━━ Material shown ━━

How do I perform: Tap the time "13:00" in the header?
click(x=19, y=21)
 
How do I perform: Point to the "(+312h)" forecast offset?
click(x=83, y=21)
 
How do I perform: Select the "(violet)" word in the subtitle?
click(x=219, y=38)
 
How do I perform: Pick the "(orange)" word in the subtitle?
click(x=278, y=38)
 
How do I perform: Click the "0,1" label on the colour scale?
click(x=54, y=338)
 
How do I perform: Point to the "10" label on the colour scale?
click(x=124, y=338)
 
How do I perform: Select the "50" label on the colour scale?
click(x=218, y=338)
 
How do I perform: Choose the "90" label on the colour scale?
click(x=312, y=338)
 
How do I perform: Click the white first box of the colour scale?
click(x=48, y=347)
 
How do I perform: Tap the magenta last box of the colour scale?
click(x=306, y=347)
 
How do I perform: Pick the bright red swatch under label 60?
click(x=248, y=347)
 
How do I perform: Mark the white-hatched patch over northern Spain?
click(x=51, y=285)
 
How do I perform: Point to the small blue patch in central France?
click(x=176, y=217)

━━━
━━ Material shown ━━

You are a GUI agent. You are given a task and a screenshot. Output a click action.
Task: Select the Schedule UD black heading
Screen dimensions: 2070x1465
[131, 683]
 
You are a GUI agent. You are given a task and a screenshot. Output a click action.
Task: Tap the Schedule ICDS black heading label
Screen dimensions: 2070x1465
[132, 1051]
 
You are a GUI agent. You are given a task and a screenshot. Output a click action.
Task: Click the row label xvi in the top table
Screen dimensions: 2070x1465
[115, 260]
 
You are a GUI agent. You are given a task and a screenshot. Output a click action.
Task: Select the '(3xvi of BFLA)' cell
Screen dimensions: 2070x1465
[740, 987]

━━━

Task goal: Copy out, word for word, the part of the listing from the line containing "How do I perform: Tap the time" through the line containing "click(x=278, y=38)", including both of those lines.

The answer:
How do I perform: Tap the time "13:00" in the header?
click(x=19, y=21)
 
How do I perform: Point to the "(+312h)" forecast offset?
click(x=83, y=21)
 
How do I perform: Select the "(violet)" word in the subtitle?
click(x=219, y=38)
 
How do I perform: Pick the "(orange)" word in the subtitle?
click(x=278, y=38)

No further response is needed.